**Description of the task**
All of the records must be restated exactly, with every line complete.

==*==

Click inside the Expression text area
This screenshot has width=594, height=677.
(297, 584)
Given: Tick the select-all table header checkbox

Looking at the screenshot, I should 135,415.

==*==

**Response box**
Click inside the Expression text area
This screenshot has width=594, height=677.
(297, 584)
Given: Tick the select-all table header checkbox

Looking at the screenshot, I should 135,415.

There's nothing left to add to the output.